VividQ will start sharing its technology with iView next year.
“We are pre-product launch,” says Darran, “so we’re at the point of creating our first prototype, but we are expecting $10-15m of revenue from this sector.”
That revenue will really kick in once holography is added into iView’s products, which could be a year or two due to the glacial pace of regulatory approval – particularly for AR glasses which, as Google found out with its trial, have all sorts of issues to do with privacy and consumer ethics.
Aleksandra M Pedraszewska, co-founder and COO of VividQ, says: “As you might have seen, Ray-Ban and Facebook have recently announced the first-generation smart glasses which include high-res cameras for data capture and speakers. However, they lack any augmented reality display for now. Building holographic displays for AR smart glasses is one of the major objectives of the iView and VividQ partnership.”
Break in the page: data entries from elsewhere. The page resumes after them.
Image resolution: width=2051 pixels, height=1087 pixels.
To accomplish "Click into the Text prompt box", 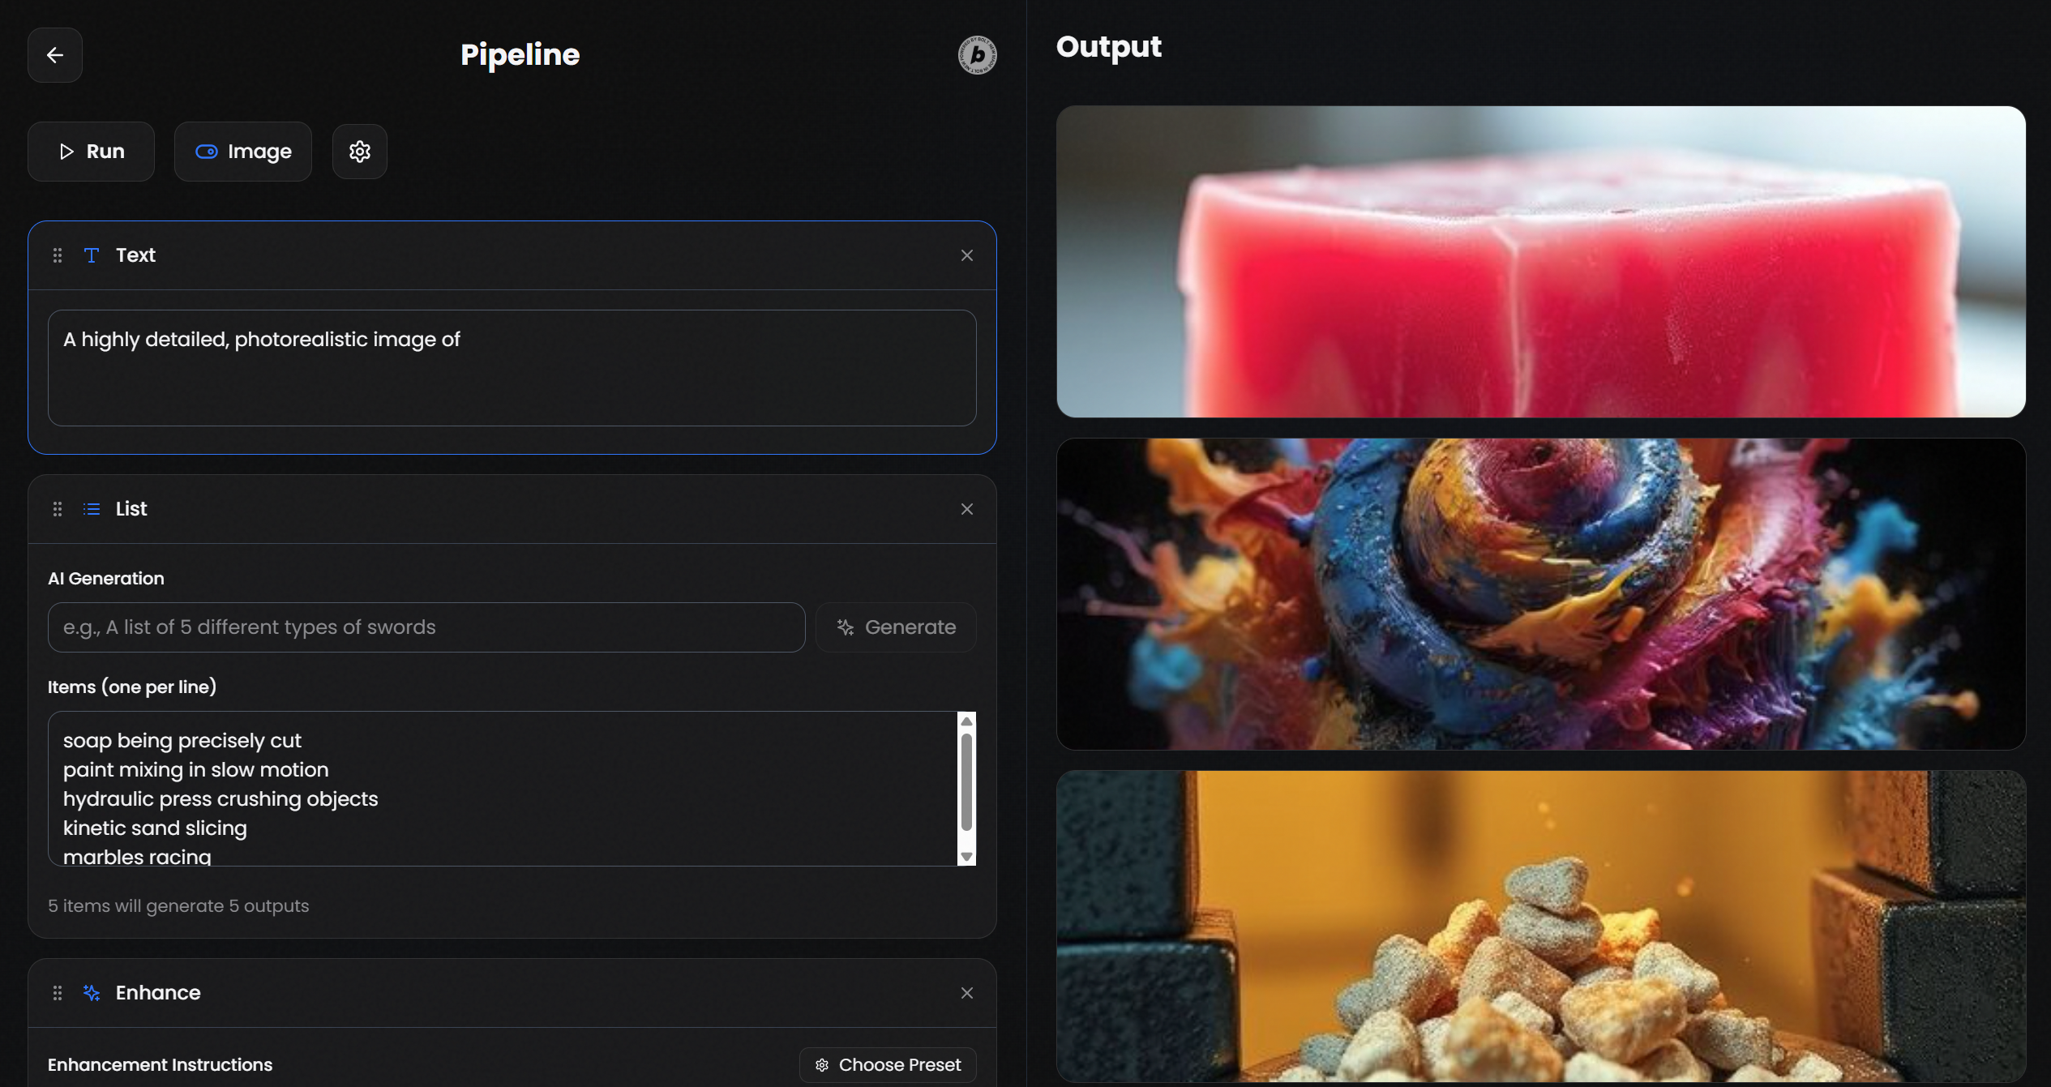I will [512, 368].
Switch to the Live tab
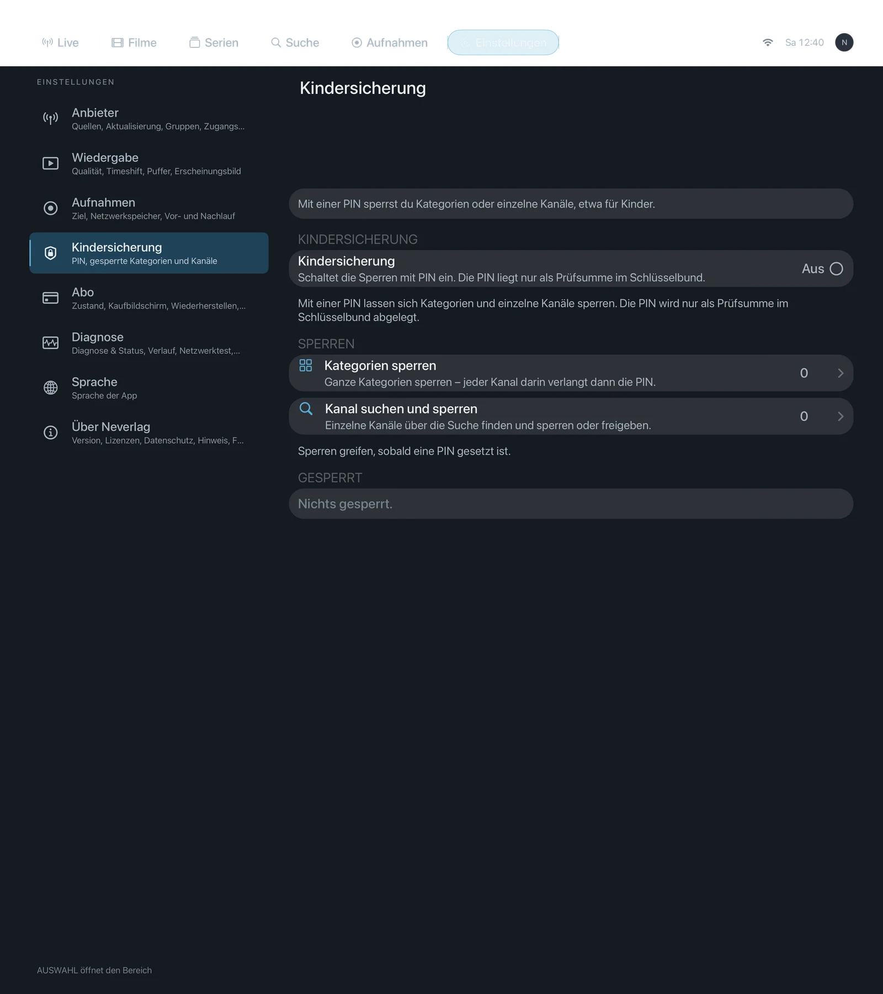Viewport: 883px width, 994px height. click(60, 43)
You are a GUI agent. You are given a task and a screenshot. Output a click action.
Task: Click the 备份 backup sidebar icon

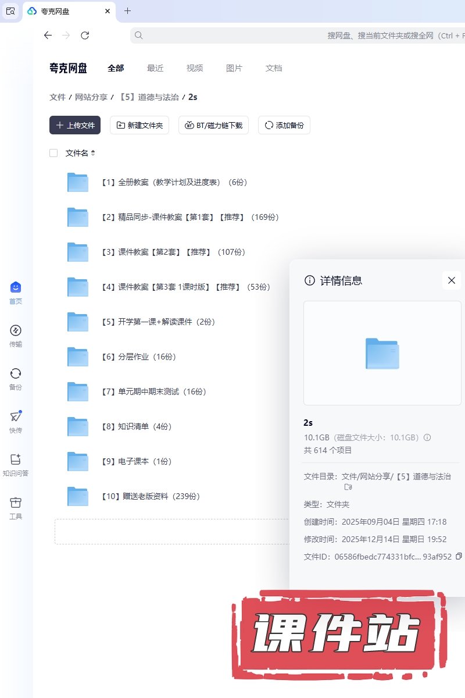[x=16, y=374]
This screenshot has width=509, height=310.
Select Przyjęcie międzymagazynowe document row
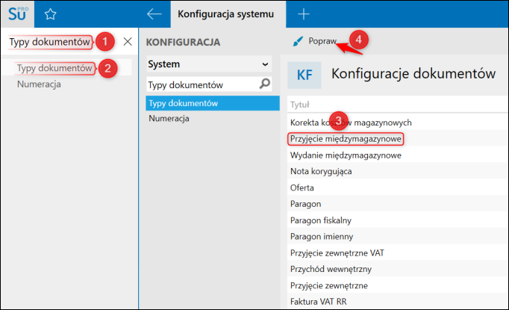(346, 138)
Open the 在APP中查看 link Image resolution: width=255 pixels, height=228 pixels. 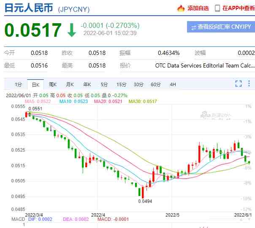pyautogui.click(x=239, y=8)
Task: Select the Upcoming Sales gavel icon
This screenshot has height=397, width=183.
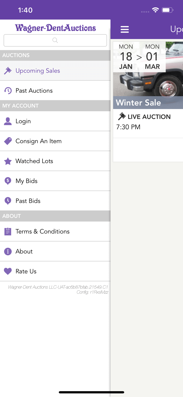Action: click(8, 71)
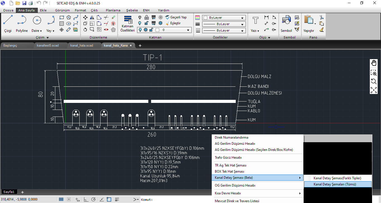381x203 pixels.
Task: Click the rainbow color properties swatch
Action: (198, 17)
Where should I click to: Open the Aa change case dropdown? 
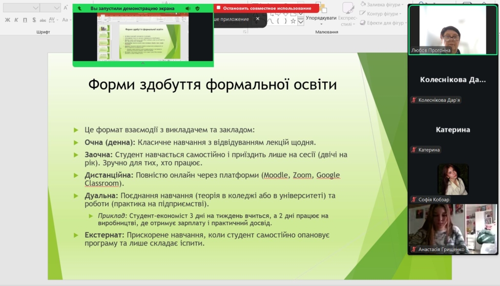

It’ll be worth it – the AR market was valued at $14.7bn in 2020 and is projected to reach $88.4bn by 2026.
The hard work is done. VividQ’s extensive R&D has led to cutting-edge developments that achieve the highest image quality and lowest power requirements in real-time computer-generated holography. Soon consumers, both eager and sceptical, will find out what this next-generation technology will mean in terms of daily use in cars – the windscreen becomes the display – glasses, phones, laptops and tablets. The implications for satellite navigation, games, education, sports, travel, tourism and film are huge.
For the first time humanity will be mixing the experience of what we see in front of our eyes with unprecedented new layers of information and stimulation – with VividQ’s IP embedded in the mix.